Some lawmakers on Friday declared what many outside Parliament say they have long known about inequality in the criminal justice system – some people get off lightly for possession and use of cannabis owing to their race, class and relative wealth.
Member of Parliament for St James North Edmund Hinkson was the first to raise the issue as the House of Assembly moved to amend the Drug Abuse (Prevention and Control) Act. He said he hoped the changes would help to bring balance to the treatment of drug offenders.
Hinkson said: “It cannot be denied that criminalisation of possession of cannabis and certain derivatives has unfairly disadvantaged poor people and black people all over the world, especially in the western hemisphere.
“This is the reality that cannot be denied. We know that people of different economic classes have been able to get away with smoking cannabis and possession of illegal drugs haven’t been brought to court because of who they are or whose children they may be, as well as people who are middle-come blacks.

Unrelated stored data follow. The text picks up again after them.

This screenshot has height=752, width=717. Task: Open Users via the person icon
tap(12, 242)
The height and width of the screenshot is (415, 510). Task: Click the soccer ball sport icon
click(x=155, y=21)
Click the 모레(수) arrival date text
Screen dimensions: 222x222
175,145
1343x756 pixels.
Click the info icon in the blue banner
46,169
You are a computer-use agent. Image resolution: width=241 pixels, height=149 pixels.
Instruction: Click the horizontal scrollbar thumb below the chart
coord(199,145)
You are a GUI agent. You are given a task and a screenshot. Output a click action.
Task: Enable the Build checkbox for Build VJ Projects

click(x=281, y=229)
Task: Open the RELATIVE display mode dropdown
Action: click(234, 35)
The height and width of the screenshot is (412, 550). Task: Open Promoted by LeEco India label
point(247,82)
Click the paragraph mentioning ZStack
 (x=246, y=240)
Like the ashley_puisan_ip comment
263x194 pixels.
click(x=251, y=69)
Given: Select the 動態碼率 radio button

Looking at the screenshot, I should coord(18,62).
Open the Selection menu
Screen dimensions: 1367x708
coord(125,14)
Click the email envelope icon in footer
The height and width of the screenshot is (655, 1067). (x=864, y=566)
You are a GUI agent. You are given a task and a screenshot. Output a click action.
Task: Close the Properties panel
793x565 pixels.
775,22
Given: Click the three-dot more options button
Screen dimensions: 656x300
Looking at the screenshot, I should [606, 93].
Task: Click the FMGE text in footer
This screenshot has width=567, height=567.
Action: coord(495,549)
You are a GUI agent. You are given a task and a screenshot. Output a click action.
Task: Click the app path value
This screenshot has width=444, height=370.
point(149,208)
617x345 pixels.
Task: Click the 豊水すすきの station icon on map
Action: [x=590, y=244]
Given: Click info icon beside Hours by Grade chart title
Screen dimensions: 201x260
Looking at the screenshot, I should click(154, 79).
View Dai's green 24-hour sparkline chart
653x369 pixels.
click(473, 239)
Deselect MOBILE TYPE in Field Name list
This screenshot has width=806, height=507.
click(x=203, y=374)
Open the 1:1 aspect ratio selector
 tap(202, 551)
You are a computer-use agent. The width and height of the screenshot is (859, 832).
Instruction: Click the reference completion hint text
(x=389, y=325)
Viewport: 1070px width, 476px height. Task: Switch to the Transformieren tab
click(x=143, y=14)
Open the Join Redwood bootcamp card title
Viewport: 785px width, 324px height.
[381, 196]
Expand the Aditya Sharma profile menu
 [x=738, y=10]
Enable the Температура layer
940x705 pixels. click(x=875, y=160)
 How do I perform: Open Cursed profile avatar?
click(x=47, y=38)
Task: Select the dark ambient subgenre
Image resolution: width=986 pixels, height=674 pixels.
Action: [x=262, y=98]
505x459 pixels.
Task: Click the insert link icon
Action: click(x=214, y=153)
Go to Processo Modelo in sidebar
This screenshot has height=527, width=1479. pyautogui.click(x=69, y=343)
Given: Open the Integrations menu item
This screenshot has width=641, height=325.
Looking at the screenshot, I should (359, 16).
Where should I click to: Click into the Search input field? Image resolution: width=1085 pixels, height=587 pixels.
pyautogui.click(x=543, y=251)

“Therefore, what we are doing here today is doing justice to people of the lower economic brackets of this society and black people, who are invariably those brought before the court system and who acquire a criminal record because of possession of small quantities of drugs.”
Attorney General Dale Marshall said the amendments made provision for a fixed penalty for possession of 14 grams or less of cannabis, to be paid within 30 days.
Offenders under the age of 18 are to be referred to the National Council on Substance Abuse within 14 days of being found in possession for an assessment and to undergo counselling.
Hinkson said: “The fundamental issue here is that we need to keep as many of our people out of a conviction of a crime as possible”.
Pointing out that about 85 per cent of employers require a police certificate of character for hiring, Hinkson said despite someone being competent and qualified for a job they were often denied “simply because they have a conviction for possession of cannabis or some illegal substance”.
Opposition Leader Reverend Joseph Atherley said he welcomed the amendments if they would create equality within the justice system.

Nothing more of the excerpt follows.